С этого момента начинается поворотная точка судьбы этого ребёнка. Что с ним будет дальше? Вернётся ли он когда-нибудь домой? Заберут ли его другие люди в новую семью? Останется ли он здесь до совершеннолетия? Сможет ли он потом справиться со своей жизнью сам, без опыта семейной жизни, нормальных взаимных отношений, ответственности за свои действия? А если его развитие в условиях стресса и депрессии даст сильную задержку, не пойдёт ли он по пути коррекционных учреждений, потеряв в итоге право распоряжаться собственной жизнью и свободой, если его лишат дееспособности?

А ещё с этого момента у ребёнка появляется риск заработать то самое расстройство привязанности, которое станет его балластом во взрослой жизни, не позволяющим строить нормальные, долговременные отношения с людьми. Сможет ли он чувствовать другого человека. Сможет ли он чувствовать и понимать себя, свои реальные желания, потребности. Сможет ли он доверять кому-то. Сможет ли проводить границу между отношениями с близкими и посторонними? В нашем мире есть чёткая граница между своими и чужими людьми. Есть понимание того, как могут или не могут эти чужие люди входить в жизнь семьи. Ребёнок впитывает это с самого детства. Это знание не даётся нам мистическим образом. Мы учимся.

«Дети-сироты тоже учатся. Тому, что с ними с детства нет одного близкого и значимого человека. Что любой чужой может прийти, одарить подарком и исчезнуть навсегда. Что под Новый год этих чужих и мелькающих обычно толпы».

Взрослые — это ненадёжные люди. С ними нельзя строить долговременные отношения, они всё равно бросят, предадут или мелькнут и уйдут. Зато от них можно получить материальные блага и научиться испытывать радость от вещей, которые начинают замещать радость от отношений, от общения.

Мы растим одиноких детей, не умеющих полагаться на людей, но умеющих получать радость от обладания вещью. Мы растим детей, которые не могут принять самостоятельно никакое решение (они не имели на это прав в детском доме), но могут легко подчиниться воле малознакомых людей и вступать с ними в доверительный контакт за улыбку и подарок.

И можно, конечно, принимать в этом участие, усугубляя и так тяжёлую для ребёнка ситуацию.

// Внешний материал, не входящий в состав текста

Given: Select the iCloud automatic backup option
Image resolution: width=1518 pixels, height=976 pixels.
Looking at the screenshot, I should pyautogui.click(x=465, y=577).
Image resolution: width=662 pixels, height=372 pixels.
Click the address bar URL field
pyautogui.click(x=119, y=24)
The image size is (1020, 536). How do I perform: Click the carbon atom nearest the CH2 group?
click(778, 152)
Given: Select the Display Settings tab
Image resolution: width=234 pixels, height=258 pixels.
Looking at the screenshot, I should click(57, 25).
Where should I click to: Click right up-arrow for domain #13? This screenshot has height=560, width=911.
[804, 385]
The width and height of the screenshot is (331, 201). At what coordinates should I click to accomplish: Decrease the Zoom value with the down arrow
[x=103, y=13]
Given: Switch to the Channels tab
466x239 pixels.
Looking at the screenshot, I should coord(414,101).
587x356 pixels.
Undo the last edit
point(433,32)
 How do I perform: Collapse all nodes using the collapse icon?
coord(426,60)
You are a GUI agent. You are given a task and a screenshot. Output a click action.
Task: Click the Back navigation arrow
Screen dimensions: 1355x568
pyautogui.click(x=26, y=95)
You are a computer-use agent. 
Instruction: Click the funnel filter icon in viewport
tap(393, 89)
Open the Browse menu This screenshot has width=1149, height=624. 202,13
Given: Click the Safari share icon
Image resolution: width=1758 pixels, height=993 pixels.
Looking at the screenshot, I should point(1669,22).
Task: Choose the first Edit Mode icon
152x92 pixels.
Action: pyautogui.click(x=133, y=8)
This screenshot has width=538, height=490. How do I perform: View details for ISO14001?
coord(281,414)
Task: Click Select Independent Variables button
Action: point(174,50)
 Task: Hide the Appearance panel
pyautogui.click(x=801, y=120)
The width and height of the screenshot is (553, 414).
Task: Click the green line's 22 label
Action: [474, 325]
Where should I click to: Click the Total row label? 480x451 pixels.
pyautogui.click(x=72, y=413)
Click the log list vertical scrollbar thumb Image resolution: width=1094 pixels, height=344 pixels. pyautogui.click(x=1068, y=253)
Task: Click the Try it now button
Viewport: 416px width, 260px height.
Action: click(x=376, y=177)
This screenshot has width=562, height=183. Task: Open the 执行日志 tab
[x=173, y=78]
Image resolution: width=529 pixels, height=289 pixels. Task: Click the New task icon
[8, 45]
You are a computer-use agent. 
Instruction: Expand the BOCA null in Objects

Даря ему не радость, нет. Это иллюзия. У ребёнка, лишённого самого главного — семьи. Живущего в условиях несвободы. Просыпающегося каждое утро в комнате с койко-местом одним из 8 таких же одиноких детей. С неопределённым будущим, в котором никто уже не будет дарить подарки за статус сиротки. Ваш сиюминутный контакт не даст ему ничего, кроме очередного мелькнувшего и пропавшего взрослого. Этого и так полно в его жизни, поверьте. И то, что он чувствует, не замещается вещами. Хотя их количество таково, что ребёнок может научиться ценить вещи больше, чем людей.

Мы сами поняли это не сразу. Двенадцать лет тому назад, когда мы только начинали, нам тоже казалось, что возить машины вещей в детские дома — это значит помогать детям. Сейчас мы понимаем, что это помощь персоналу детского дома (в том числе в поддержке коррупции, позволяющей потратить на другое бюджеты, выделенные на те же сладкие подарки или ремонты). Что для ребёнка важна не обшарпанность стен и одежда с лейблом, а близкие люди, которые у него есть или которых у него нет. Что дорогой плеер никак не повлияет на его жизнь, и в 18 лет ребёнок без семьи, без нормального образования, без навыков жизни в обычном социуме выйдет в мир совсем никому уже не нужный, один.

Самое печальное, что именно в Новый год люди вспоминают о детях-сиротах и тратят огромные бюджеты на помощь им. И если бы эти бюджеты тратились не на конфеты, айфоны и машинки, а на программы поддержки кровной семьи, поддержки приёмных семей, образования и наставничества детей, их сопровождения после выхода — мир бы изменился после одного такого Нового года.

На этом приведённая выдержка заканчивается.